Under the terms of that earlier deal, Hearst took a $300 million stake in MediaNews by funding the latter's acquisition of former Knight-Ridder properties sold by McClatchy. (MediaNews and Hearst originally aimed for broader cooperation in advertising and circulation, but in 2007 these plans were spiked by the U.S. Department of Justice on antitrust grounds.)

By agreeing to the deal beforehand, the company and its creditors avoid costly, time-consuming court procedures -- or even worse, protracted legal battles of the sort that are currently unfolding in several other big newspaper bankruptcy cases.

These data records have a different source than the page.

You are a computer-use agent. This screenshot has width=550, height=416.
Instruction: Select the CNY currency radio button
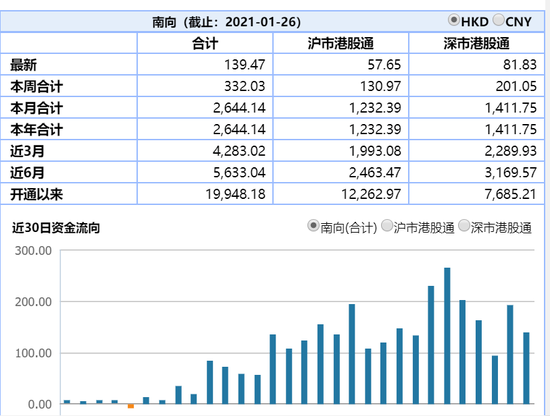pyautogui.click(x=498, y=20)
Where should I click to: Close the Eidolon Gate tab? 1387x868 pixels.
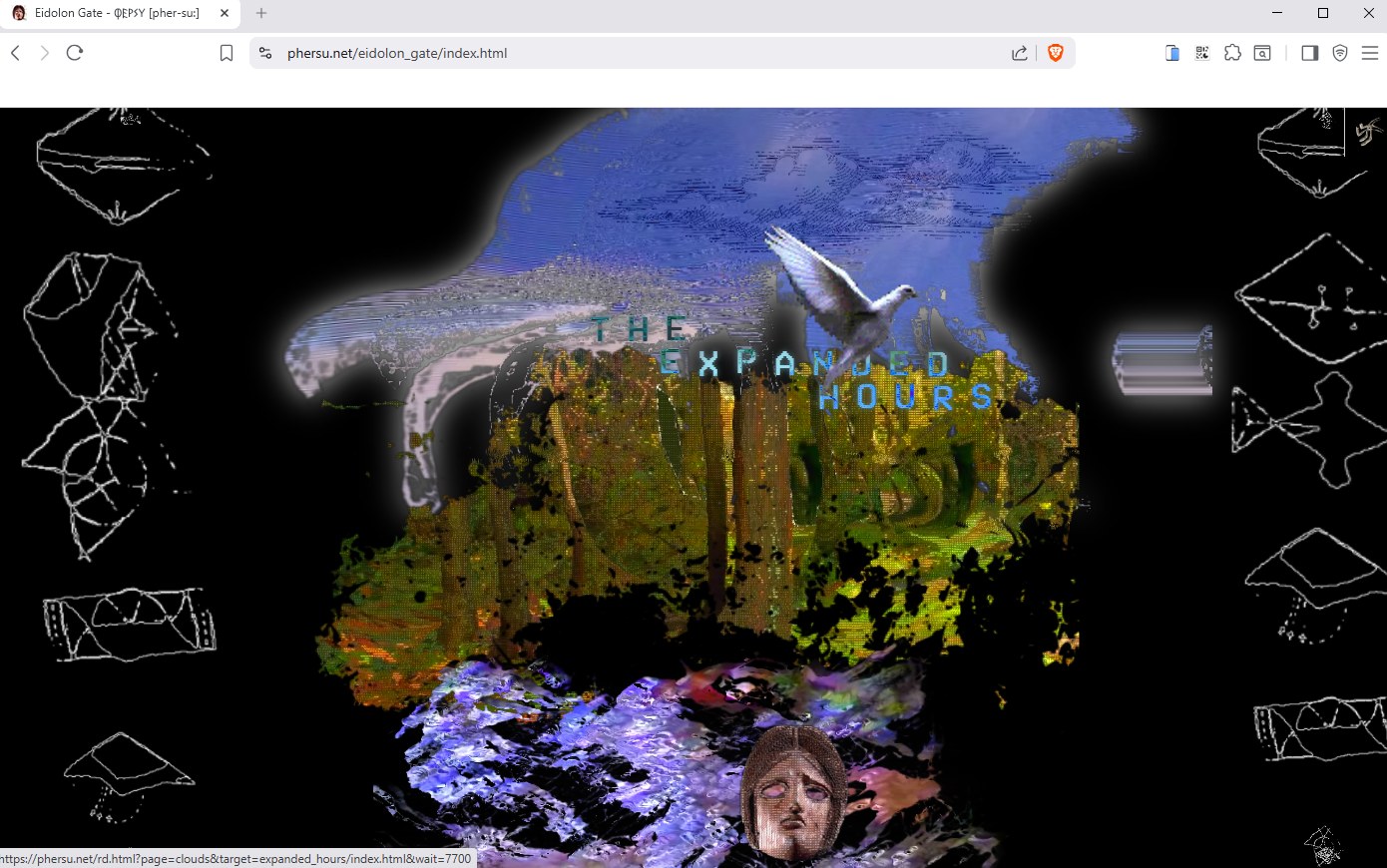pyautogui.click(x=225, y=13)
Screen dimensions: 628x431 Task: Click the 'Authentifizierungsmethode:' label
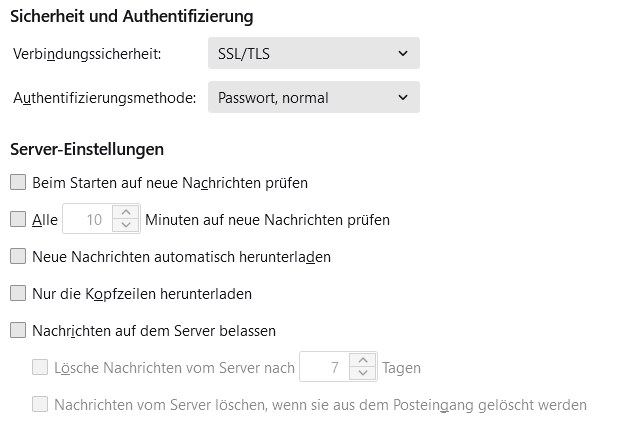(x=104, y=98)
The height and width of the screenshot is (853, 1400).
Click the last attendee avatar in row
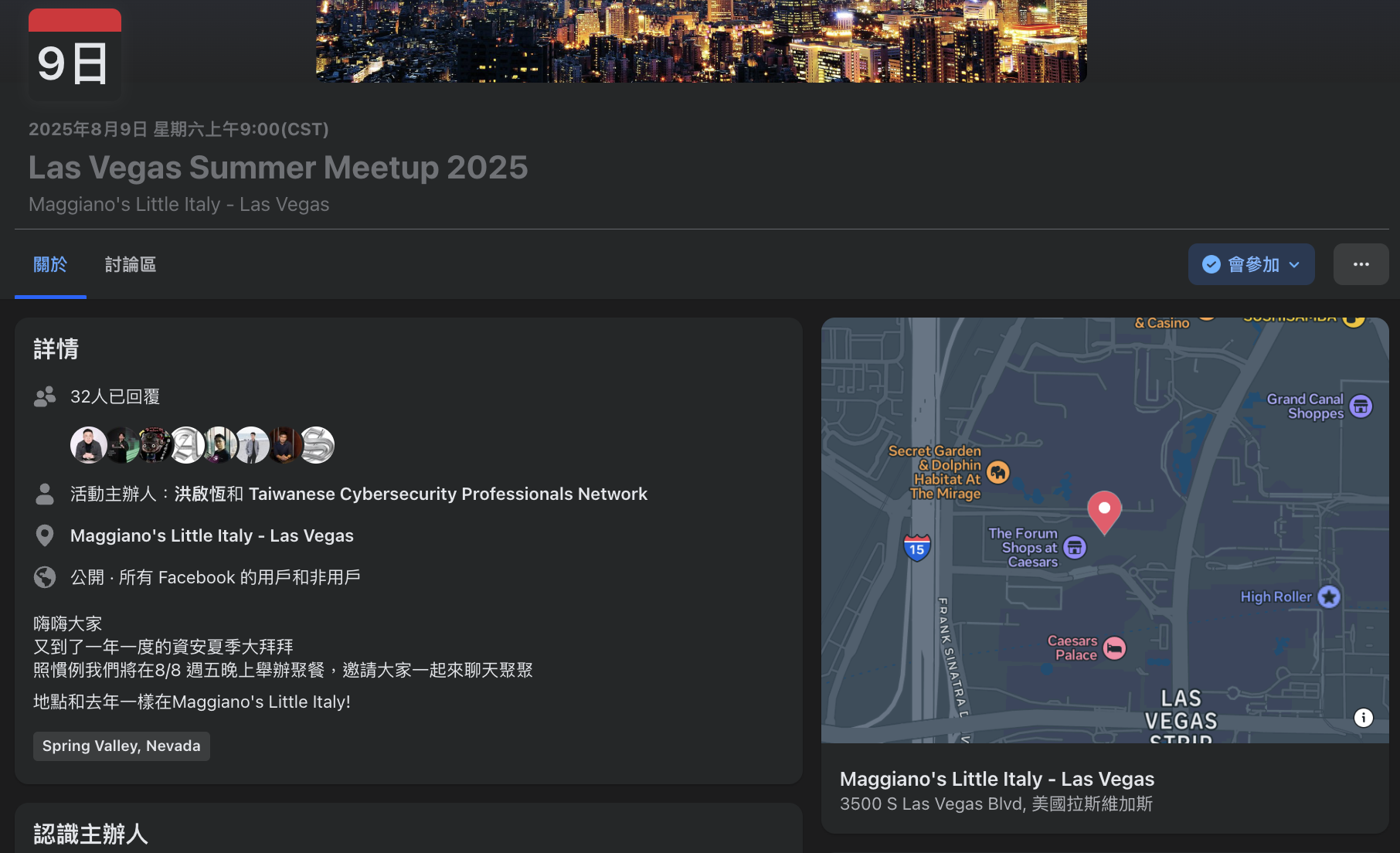coord(318,445)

The biggest ongoing newspaper bankruptcy is Tribune Co.'s Chapter 11 bankruptcy protection, which celebrated its first anniversary on Dec. 8, two years after the ill-fated deal engineered by Sam Zell to take the company private as an employee-owned business at a cost of $8.8 billion.

In late November, the presiding judge gave Tribune until the end of February to come up with a reorganization plan, but this decision is being challenged by senior creditors led by JPMorgan Chase -- whose move to take control of the company is being challenged, in turn, by junior creditors who allege the whole deal was insolvent from the start and thus a "fraudulent conveyance."

Separately, there seems to be a Knight-Ridder curse in the newspaper business: Philadelphia Newspapers, a subsidiary of Philadelphia Media Holdings, bought The Philadelphia Inquirer and Philadelphia Daily News from McClatchy in a $562 million deal engineered by ad and PR mogul Brian Tierney in 2006. Shortly afterward, the former Knight-Ridder properties saw ad revenues plunge, leading to several rounds of layoffs and finally a declaration of Chapter 11 bankruptcy in February 2009.

Although Tierney was hopeful that the company could exit bankruptcy by the summer, like Tribune Co., his management team has been challenged by creditors for control of the company in a high-profile legal struggle. It brought accusations of corporate espionage through computer hacking and illegal recording of conversations, as well as a reprimand to both sides from the bankruptcy court judge for failing to negotiate in good faith.

Freedom Communications' bankruptcy, which began in September, also seems likely to drag on into '10. The publisher of the Orange County Register initially hoped for a relatively quick resolution by filing a "pre-packaged" bankruptcy plan that would turn over the majority of the company to senior lenders in lieu of $770 million in debt.